A multi-temporal strategy for updating a map using existing cartography, a satellite image and an altimetric dataset was applied in a study area located in the eastern part part of Lisbon [16]. The aim of this analysis is to highlight those areas where changes have most likely occurred, thus rendering the existing map outdated.

The selected area occupies 64 ha (800 m X 800 m), and is characterized by several building typologies including industrial properties, schools, apartments and single-family housing (Figure 1).

The spatial database explored in this case study included cartography, satellite imagery and altimetric data. The map to be updated is the Lisbon’s Municipal Cartography from 1998, at a 1:1 000 scale. The altimetric data are compiled by the normalized Digital Surface Model (nDSM). An nDSM is a spatial dataset that depicts the elevation of all objects above the ground. The nDSM of the study area is from 2006, and has 1 m resolution. The imagery includes a pansharp QuickBird image acquired in 2005, with a 0.6 m pixel size.

Figure showing Map updated to 2006 showing the type of changes occurring in the study area.

Figure 2 – Map updated to 2005 showing the type of changes occurring in the study area.

The goal of this application is to produce updated information for the following classes present in the 1998 Municipal Cartography: “Buildings”, “Annexes” and “Shacks”. The extraction methodology was applied to this dataset using a feature extraction software to produce a map of the buildings present in the image. After building extraction, a post-processing stage was conducted to enhance the geometric quality of the elements.

Once the 2005 building map was developed, the next step was to produce a changed map using the 1998 municipal map at the 1:1 000 scale. The change detection process was able to identify missing structures and to detect new ones. For objects with an area larger than 20 m2, the detection quality had an overall accuracy of 99%. Figure 2 shows the updated map with detected changes and their type. In the period under analysis, the main types of change identified in the study area were shack eradication and building demolitions (industrial properties), newly built industrial sites (e.g., the wastewater treatment plant, located in the bottom left corner of the map) and new residential housing (e.g., two multi-family buildings).
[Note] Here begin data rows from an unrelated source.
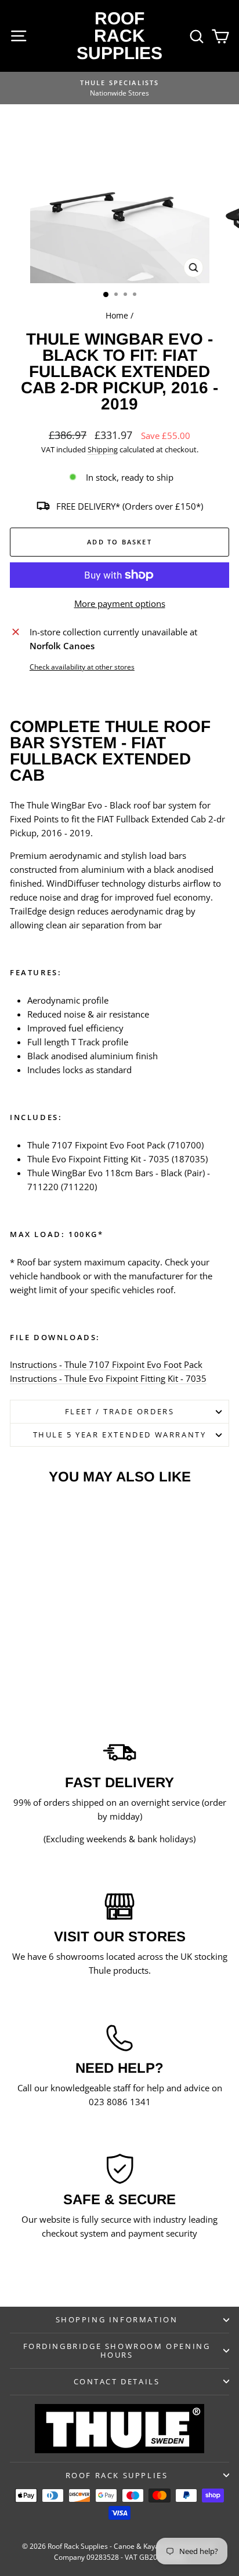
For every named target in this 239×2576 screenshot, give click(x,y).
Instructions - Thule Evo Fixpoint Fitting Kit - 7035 (108, 1378)
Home (117, 315)
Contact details (117, 2381)
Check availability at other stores (82, 667)
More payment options (119, 603)
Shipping (103, 449)
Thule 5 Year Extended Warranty (120, 1434)
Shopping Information (117, 2319)
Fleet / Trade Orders (120, 1411)
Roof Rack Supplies (119, 36)
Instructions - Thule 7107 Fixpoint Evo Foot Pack (106, 1364)
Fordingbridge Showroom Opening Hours (117, 2350)
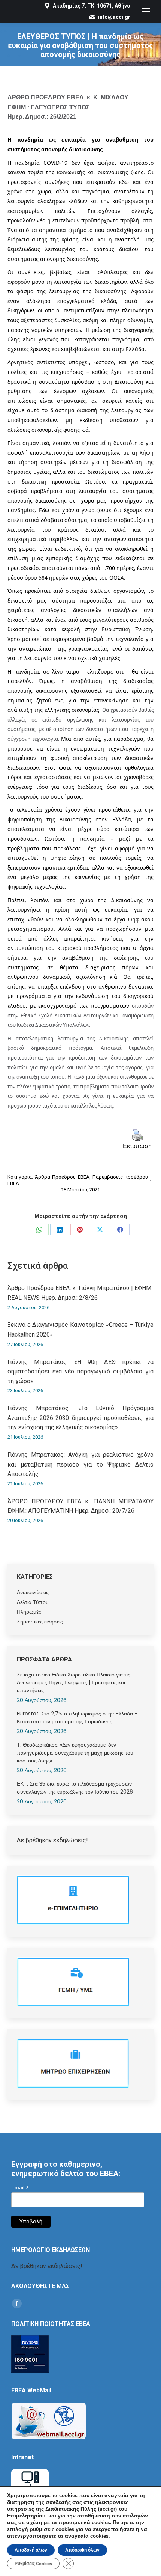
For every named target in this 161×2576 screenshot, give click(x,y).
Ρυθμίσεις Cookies (33, 2564)
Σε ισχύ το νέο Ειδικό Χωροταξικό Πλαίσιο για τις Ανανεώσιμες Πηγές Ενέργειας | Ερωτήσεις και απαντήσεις (73, 1682)
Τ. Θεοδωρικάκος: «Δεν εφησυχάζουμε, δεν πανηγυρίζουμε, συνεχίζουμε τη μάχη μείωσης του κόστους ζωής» (75, 1752)
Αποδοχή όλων (31, 2550)
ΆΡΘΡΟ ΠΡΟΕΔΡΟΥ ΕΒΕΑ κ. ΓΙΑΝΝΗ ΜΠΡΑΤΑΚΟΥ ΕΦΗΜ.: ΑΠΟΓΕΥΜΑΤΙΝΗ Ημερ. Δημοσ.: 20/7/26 (80, 1506)
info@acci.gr (114, 17)
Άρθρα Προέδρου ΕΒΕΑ (62, 1177)
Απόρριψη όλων (82, 2550)
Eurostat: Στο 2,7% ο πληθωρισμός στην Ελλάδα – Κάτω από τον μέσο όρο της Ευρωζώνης (77, 1717)
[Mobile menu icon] (146, 11)
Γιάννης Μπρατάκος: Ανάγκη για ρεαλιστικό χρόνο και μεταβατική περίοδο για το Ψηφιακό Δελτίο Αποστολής (80, 1464)
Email (20, 2187)
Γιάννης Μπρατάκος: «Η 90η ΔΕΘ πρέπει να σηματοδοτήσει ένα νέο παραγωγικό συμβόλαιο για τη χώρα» (80, 1371)
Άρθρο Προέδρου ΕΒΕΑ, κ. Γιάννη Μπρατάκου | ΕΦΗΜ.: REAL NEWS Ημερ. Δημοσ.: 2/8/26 (80, 1292)
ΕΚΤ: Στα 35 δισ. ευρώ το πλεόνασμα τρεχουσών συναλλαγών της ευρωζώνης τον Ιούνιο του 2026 (75, 1787)
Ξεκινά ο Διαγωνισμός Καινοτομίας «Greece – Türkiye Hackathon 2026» (80, 1329)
Municipal technicians can use this new product to decide, based on analysis of the image and related information, if the marked spot is in fact a change area (a new urbanization or a built-up object that was demolished), and if so, to update the map by adding new buildings or eliminating demolished buildings in the old cartography. Technicians can eliminate any spots considered to be false detections.

Such methodology can be used by the municipality to keep its cartographic database of urban areas up to date in the period between the development of official maps, and can achieve high thematic and positional accuracy.
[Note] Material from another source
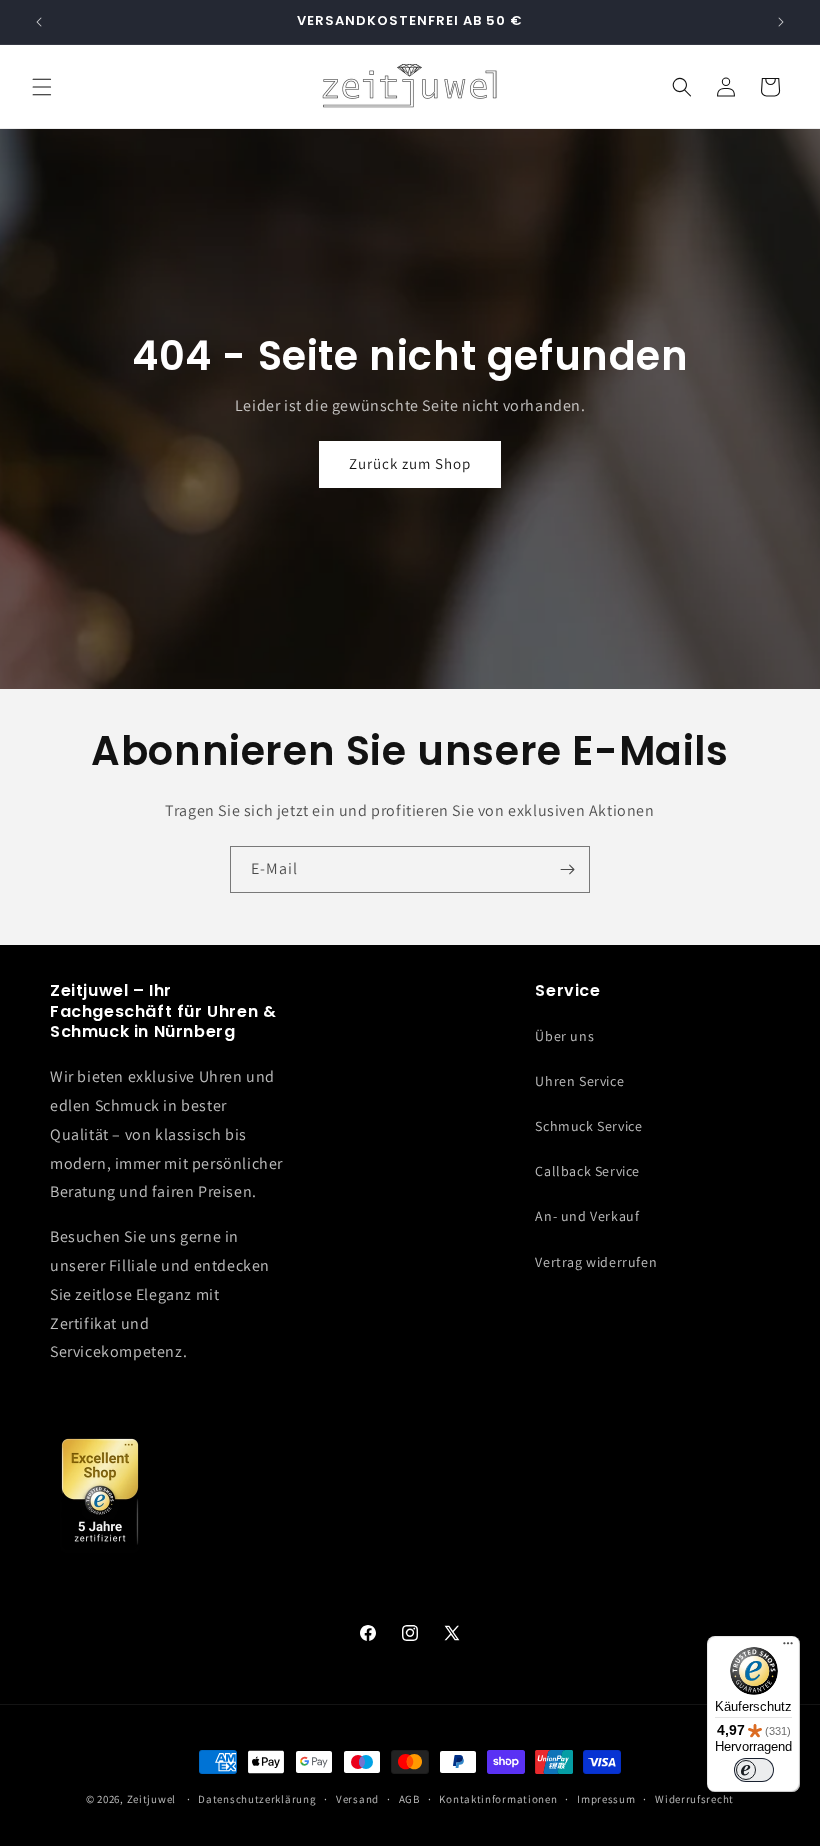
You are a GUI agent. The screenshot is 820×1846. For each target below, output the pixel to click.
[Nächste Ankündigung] (781, 22)
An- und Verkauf (587, 1216)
Figure showing the city of Lisbon and the IKONOS-2 image used for imperviousness mapping.

Figure 3 – The city of Lisbon and the IKONOS-2 image used for imperviousness mapping.

B. Mapping of Impervious Surfaces

Impervious surfaces can generally be defined as anthropogenic features, such as roads, buildings, sidewalks and parking lots, through which water cannot infiltrate into the soil. The artificial surface coverage can be used to evaluate the quality of urban streams, and to study the effects of runoff. Impervious surface is increasingly recognized as a key indicator for assessing the sustainability of land-use changes due to urban growth [17].

An updated and detailed map of imperviousness for the whole city of Lisbon was produced using IKONOS-2 satellite imagery and the nDSM from 2006 [15] (Figure 3).

The imagery classification aims at extracting the three main components of land cover: “Vegetation”, “Impervious Surfaces” and “Soil” [18]. The map of impervious areas includes a wide range of materials, some of which have very different spectral properties (e.g., pavement, concrete and roof tiles). The first level class, “Impervious Surfaces”, corresponds to the land surface after the “Vegetation”, “Soil” and “Shadow and Water” classes are masked out. Based on the pansharp image and the nDSM, six classes were distinguished on the second level of the nomenclature: “Trees”, “Low Vegetation”, “Buildings”, “Roads”, “Other impervious surfaces”, “Soil” and “Shadows and Water”, (Figure 4). The thematic accuracy of the map was investigated and returned an overall accuracy of 89%.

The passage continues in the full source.